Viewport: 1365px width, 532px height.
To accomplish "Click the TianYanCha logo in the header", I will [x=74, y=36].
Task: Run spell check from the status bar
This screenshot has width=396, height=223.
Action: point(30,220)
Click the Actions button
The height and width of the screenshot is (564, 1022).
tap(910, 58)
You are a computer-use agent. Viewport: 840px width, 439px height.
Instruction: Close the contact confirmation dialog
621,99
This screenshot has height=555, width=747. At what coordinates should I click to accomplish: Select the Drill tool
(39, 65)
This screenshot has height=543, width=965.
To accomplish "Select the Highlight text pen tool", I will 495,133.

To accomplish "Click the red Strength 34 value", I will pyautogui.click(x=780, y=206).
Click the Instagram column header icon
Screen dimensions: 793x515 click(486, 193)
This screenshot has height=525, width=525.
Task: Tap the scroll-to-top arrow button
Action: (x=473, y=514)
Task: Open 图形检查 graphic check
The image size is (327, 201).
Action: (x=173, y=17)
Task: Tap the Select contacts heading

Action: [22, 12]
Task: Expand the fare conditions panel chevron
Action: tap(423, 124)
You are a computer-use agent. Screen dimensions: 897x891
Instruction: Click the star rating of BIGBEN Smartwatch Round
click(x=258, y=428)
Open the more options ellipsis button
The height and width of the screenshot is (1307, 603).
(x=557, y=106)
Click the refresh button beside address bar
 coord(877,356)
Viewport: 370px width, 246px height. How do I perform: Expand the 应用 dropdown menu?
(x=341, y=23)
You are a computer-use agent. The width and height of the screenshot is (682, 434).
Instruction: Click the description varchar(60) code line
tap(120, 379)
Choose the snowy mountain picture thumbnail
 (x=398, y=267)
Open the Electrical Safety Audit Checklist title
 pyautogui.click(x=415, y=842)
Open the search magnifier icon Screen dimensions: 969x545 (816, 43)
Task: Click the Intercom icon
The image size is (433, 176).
^^^^^^^^
- **WHAT IS BEING ASKED**
How many lines of the records contain the word "agent"? Give only the number.

- **RESPONSE TO THE TASK**
3